# CHAID Overview

CHAID first examines the crosstabulations between each of the input fields and the outcome, and tests for significance, using a chi-square independence test for categorical targets or an F test for scale targets. If more than one of these relations is statistically significant, CHAID will select the input field that is the most significant (smallest p value). If an input has more than two categories, these are compared, and categories that show no differences in the outcome are collapsed together. This is done by successively joining the pair of categories showing the least significant difference. This category-merging process stops when all remaining categories differ at the specified testing level. For nominal input fields, any categories can be merged; for an ordinal set, only contiguous categories can be merged.

Exhaustive CHAID is a modification of CHAID developed to address some of the weaknesses

of the CHAID method. In particular, sometimes CHAID may not find the optimal split for a variable, since it stops merging categories as soon as it finds that all remaining categories are statistically different.

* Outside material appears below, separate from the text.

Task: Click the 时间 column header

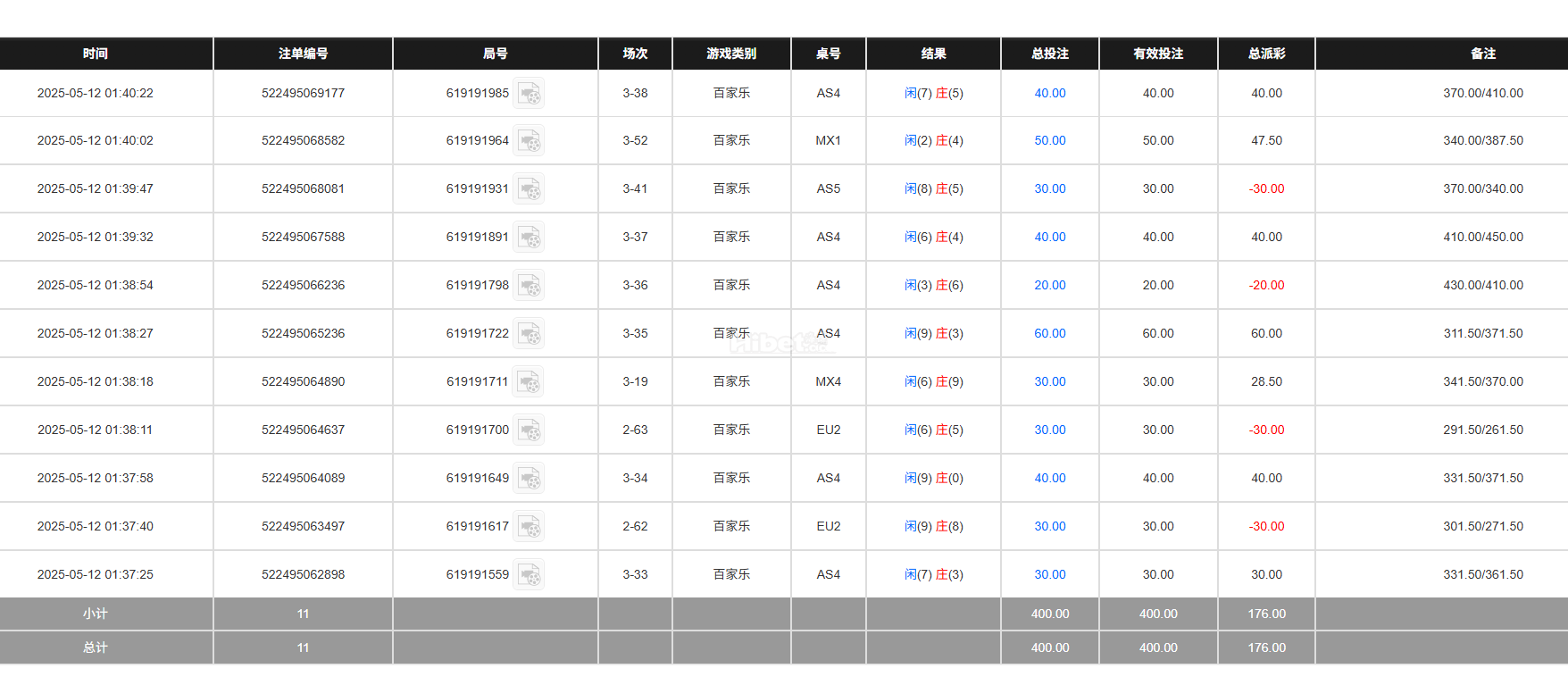Action: (96, 54)
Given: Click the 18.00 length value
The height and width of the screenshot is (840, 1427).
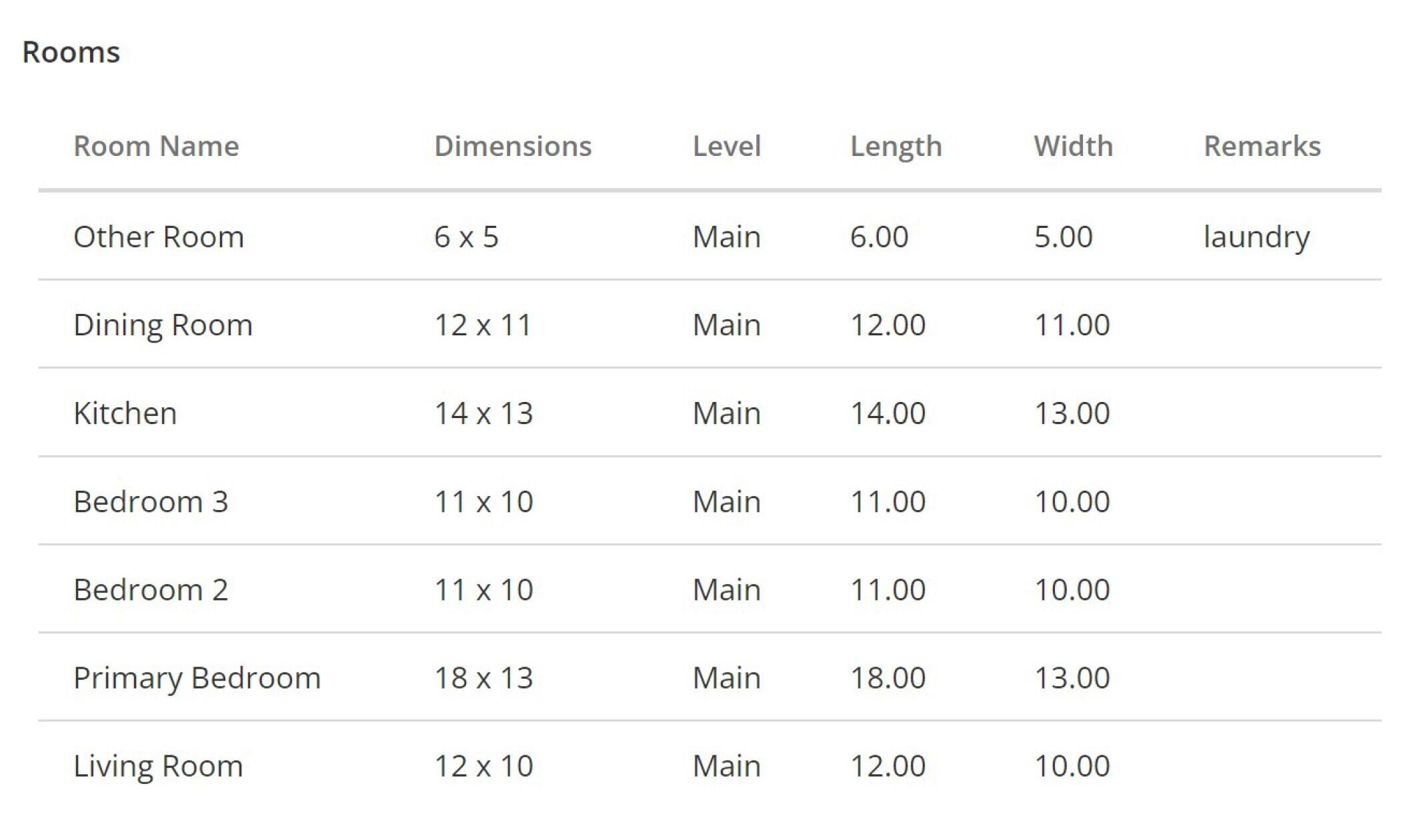Looking at the screenshot, I should (x=888, y=678).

Exhaustive CHAID remedies this by continuing to merge categories of the predictor variable until only two super-categories remain. It then examines the series of merges for the predictor and finds the set of categories that gives the strongest association with the target variable, and computes an adjusted p-value for that association. Thus, Exhaustive CHAID can find the best split for each predictor, and then choose which predictor to split on by comparing the adjusted p-values.

Exhaustive CHAID is identical to CHAID in the statistical tests it uses and in the way it treats missing values. Because its method of combining categories of variables is more thorough than that of CHAID, it takes longer to compute. However, if you have the time to spare, Exhaustive CHAID is generally safer to use than CHAID. It often finds more useful splits, though depending on your data, you may find no difference between Exhaustive CHAID and CHAID results.

CHAID methods are popular in large part due to their flexibility. Unlike some other tree methods, CHAID methods can generate non-binary trees, meaning that some splits have more than two branches. It therefore tends to create a wider tree than the binary growing methods. CHAID methods work for all types of inputs, and it accepts both analysis and frequency weights.